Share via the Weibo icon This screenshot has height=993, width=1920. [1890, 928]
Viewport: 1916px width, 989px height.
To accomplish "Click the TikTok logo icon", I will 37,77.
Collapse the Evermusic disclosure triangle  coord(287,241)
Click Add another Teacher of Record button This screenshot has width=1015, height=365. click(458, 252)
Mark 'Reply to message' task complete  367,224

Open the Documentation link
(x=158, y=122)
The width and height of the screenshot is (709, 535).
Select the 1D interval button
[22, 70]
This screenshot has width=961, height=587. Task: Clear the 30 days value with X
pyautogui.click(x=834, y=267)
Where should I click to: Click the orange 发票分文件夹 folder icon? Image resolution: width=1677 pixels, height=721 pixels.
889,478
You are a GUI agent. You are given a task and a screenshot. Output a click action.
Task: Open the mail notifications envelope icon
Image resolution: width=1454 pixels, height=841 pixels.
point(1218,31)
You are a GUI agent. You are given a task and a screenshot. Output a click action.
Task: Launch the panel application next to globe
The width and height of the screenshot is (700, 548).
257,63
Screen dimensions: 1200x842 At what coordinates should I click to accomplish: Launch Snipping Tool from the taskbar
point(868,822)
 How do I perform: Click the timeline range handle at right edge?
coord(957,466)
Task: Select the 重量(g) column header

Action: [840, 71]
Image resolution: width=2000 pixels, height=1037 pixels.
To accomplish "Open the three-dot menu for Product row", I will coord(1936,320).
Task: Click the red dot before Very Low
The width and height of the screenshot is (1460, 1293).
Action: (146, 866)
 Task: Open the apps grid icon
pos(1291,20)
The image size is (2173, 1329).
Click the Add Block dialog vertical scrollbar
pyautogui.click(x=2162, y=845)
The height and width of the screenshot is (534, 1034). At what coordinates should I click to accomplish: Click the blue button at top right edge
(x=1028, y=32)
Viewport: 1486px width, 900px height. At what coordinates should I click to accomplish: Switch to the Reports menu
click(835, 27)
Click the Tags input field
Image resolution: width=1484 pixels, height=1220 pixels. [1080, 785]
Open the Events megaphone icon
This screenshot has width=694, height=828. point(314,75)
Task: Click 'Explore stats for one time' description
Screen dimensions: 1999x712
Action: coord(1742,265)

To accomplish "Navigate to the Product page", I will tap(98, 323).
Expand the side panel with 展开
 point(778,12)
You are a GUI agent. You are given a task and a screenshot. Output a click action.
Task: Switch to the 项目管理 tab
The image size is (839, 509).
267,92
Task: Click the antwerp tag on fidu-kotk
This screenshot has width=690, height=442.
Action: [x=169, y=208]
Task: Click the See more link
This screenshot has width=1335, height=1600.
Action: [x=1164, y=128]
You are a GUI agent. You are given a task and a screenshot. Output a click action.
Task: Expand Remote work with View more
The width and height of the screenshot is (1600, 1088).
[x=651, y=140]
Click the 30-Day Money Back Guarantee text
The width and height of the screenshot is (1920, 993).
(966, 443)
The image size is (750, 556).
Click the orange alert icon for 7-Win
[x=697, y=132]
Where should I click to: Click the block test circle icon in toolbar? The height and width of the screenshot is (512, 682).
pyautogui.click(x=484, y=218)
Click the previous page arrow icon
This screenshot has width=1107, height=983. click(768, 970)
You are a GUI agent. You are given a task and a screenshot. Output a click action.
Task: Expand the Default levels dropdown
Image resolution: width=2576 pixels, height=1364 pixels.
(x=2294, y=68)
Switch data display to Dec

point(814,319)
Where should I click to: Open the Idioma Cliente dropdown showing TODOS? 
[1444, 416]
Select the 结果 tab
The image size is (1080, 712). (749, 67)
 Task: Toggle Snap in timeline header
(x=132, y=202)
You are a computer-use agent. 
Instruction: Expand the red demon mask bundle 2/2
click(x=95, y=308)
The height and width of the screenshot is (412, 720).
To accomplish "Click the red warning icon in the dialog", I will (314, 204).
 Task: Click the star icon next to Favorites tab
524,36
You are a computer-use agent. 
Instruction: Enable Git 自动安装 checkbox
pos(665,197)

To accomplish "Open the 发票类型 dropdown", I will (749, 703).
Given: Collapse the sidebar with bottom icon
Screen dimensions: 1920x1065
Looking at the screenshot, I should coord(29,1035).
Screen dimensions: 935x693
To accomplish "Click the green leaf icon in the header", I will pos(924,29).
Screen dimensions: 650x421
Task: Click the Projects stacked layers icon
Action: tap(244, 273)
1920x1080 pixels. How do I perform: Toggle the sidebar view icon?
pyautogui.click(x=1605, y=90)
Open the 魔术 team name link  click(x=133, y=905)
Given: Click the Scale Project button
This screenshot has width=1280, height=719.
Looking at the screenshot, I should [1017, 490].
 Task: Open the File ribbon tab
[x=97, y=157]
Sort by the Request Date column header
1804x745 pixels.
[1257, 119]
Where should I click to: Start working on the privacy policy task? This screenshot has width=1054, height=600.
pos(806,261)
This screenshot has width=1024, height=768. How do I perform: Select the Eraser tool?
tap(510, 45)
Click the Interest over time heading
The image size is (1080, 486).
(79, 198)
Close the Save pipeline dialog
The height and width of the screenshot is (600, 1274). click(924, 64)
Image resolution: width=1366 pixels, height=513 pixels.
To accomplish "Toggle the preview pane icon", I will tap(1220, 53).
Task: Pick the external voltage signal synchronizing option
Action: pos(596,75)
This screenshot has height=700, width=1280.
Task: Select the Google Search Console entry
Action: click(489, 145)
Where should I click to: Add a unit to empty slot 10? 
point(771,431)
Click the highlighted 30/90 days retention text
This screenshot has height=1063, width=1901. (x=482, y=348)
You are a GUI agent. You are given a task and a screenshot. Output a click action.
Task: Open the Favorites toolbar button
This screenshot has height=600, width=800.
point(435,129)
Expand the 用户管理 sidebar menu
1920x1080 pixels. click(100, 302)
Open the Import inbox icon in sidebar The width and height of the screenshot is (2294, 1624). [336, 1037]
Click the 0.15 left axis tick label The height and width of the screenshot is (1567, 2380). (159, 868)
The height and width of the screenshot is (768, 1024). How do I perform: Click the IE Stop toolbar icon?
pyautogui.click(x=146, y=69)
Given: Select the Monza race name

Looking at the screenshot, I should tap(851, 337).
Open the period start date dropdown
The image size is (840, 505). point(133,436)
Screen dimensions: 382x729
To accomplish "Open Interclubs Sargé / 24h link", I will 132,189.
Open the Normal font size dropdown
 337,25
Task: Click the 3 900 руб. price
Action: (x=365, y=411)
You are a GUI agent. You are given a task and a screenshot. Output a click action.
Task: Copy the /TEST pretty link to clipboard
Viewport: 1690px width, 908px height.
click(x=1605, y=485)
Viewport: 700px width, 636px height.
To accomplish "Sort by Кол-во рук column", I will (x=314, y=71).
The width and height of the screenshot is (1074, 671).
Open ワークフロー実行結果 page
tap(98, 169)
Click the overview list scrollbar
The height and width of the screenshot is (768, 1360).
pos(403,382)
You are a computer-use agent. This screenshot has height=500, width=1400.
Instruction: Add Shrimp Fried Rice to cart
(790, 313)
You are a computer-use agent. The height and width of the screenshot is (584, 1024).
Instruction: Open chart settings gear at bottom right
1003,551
◇ ◇ ◇ ◇ ◇
* [Objective] Could you copy out everything from the start of the listing down to the line containing "(x=158, y=122)", both ends included?

* [Solution]
Share via the Weibo icon This screenshot has height=993, width=1920. [1890, 928]
Viewport: 1916px width, 989px height.
To accomplish "Click the TikTok logo icon", I will 37,77.
Collapse the Evermusic disclosure triangle  coord(287,241)
Click Add another Teacher of Record button This screenshot has width=1015, height=365. click(458, 252)
Mark 'Reply to message' task complete  367,224

Open the Documentation link
(x=158, y=122)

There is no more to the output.